In Gorsuch’s view, his decision was not judicial activism but a result of following the established facts and the written law to its conclusion. While Gorsuch may or may not have sympathy for the gay community, the facts of the case were determined by the words that Congress enacted into law in 1964.
Justices Alito and Thomas joined in a dissent penned by Alito, which notes that a bill that would have defined “sex discrimination to include both ‘sexual orientation’ and ‘gender identity'” has been brought before Congress but not enacted into law.
“The Court tries to convince readers that it is merely enforcing the terms of the statute, but that is preposterous,” Alito charges. “Even as understood today, the concept of discrimination because of ‘sex’ is different from discrimination because of ‘sexual orientation’ or ‘gender identity.’ And in any event, our duty is to interpret statutory terms to ‘mean what they conveyed to reasonable people at the time they were written.'”
Alito continues vividly, saying, “The Court attempts to pass off its decision as the inevitable product of the textualist school of statutory interpretation championed by our late colleague Justice Scalia, but no one should be fooled. The Court’s opinion is like a pirate ship. It sails under a textualist flag, but what it actually represents is a theory of statutory interpretation that Justice Scalia excoriated––the theory that courts should ‘update’ old statutes so that they better reflect the current values of society.”
Justice Kavanaugh also penned a separate dissent in which he argues that discrimination because of sexual orientation and discrimination because of sex are not the same thing.
“Courts must follow ordinary meaning, not literal meaning,” Kavanaugh writes. “And courts must adhere to the ordinary meaning of phrases, not just the meaning of the words in a phrase.”

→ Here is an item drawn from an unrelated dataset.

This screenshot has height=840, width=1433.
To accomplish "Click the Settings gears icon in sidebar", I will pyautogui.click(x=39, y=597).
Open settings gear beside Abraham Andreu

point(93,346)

“Both the rule of law and democratic accountability badly suffer when a court adopts a hidden or obscure interpretation of the law, and not its ordinary meaning,” he continues.
In the end, the ruling is not surprising given the Supreme Court’s embrace of same-sex marriage and other gay-friendly rulings in past decades. While the ruling will disappoint social conservatives, most of the country will not be unhappy with the decision. American culture has shifted in recent decades to the point where a large majority approve of homosexuality.
The ruling does hold two important lessons. The first is that Congress should craft legislation extremely carefully and as specifically as possible. The problem is that legislators have no way of knowing how language and culture will shift 50 or 100 years after they pass a law.
Justice Alito makes this point when he writes, “The question in these cases is not whether discrimination because of sexual orientation or gender identity should be outlawed. The question is whether Congress did that in 1964. It indisputably did not.”
The second lesson is an established one that Supreme Court justices cannot be depended upon to always vote as their partisan backers wish. This is especially true in the case of textualists who look to the words of the law as written rather than the party platform of the president who appointed them.
To paraphrase Forrest Gump, a Supreme Court justice is “like a box of chocolates. You never know what you’re going to get.”